The Fed held rates steady on Wednesday, but President Trump’s curious pick of Kevin Warsh as the next Fed Chair shifted the narrative about future monetary policy to a more hawkish path. In the FOMC, two dissenting votes in favor of a rate cut suggested a process of ongoing internal debate, but the message conveyed by outgoing Fed Chair Powell was one of order, discipline, and patience.

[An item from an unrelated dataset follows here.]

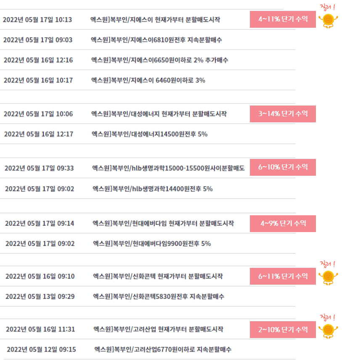This screenshot has width=342, height=362.
Task: Click the cheering sun mascot beside 4~11% badge
Action: [x=328, y=21]
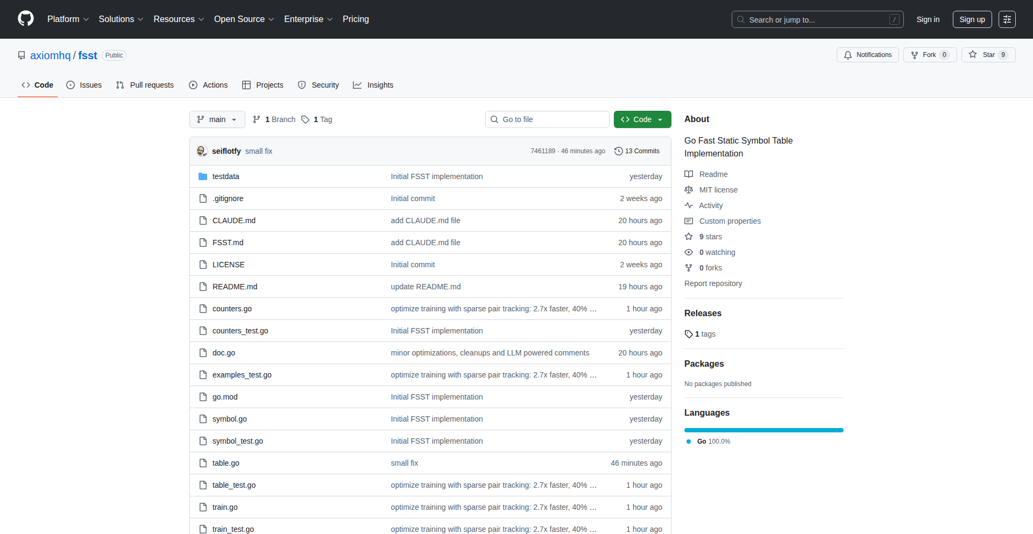
Task: Click the MIT license scale icon
Action: [689, 190]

Economists don’t suddenly change their stripes, and if new Fed Chair Warsh winds up being as hawkish as his past record indicates, long rates will likely move higher as the Fed prioritizes controlling inflation over expanding employment as it executes on its dual mandate, which could slow the economy and impede corporate earnings growth. Additionally, the trade-off between Fed balance sheet contraction (aka quantitative tightening) and declining short term interest rates introduced a new uncertainty to Wall Street trading desks not contemplated before.

The precious metals meltdown seemed driven by leverage and liquidity rather than a sudden change in fundamentals. Gold and silver, which had been the strongest performers of the year, went into free fall over the past two days.

While equities and credit markets behaved orderly and without undue stress, the magnitude of the precious metals liquidation could be a harbinger of further volatility. The reaction Friday highlighted how sensitive markets remain to changes in policy, even when no immediate change is imminent. Long-duration assets fell the most, reflecting concern that a Warsh-led Fed might have to live with higher interest rates for longer.

This shift carried implications beyond fixed income. Russell 1000 growth fell by -0.80% while Russell 1000 value was down just -0.24%, which if extended into next week, would be a seismic shift in sentiment. A stronger dollar tightened global financial conditions, pressured commodities, and reduced the appeal of long duration assets. For much of January, falling yields and a weaker dollar had propelled equities and commodities higher. By week’s end, that set-up had reversed.

The S&P 500 and Dow Jones Industrial Average both finished the week modestly lower, while the Nasdaq ended virtually flat. Volatility remained contained, suggesting that investors viewed the policy surprise as a pivot rather than a regime shift. Still, Friday’s price action will likely serve as a reminder that markets are once again highly sensitive to changes in monetary policy, inflation, and political maneuvering, and the implications of how they all work together have not been fully flushed out.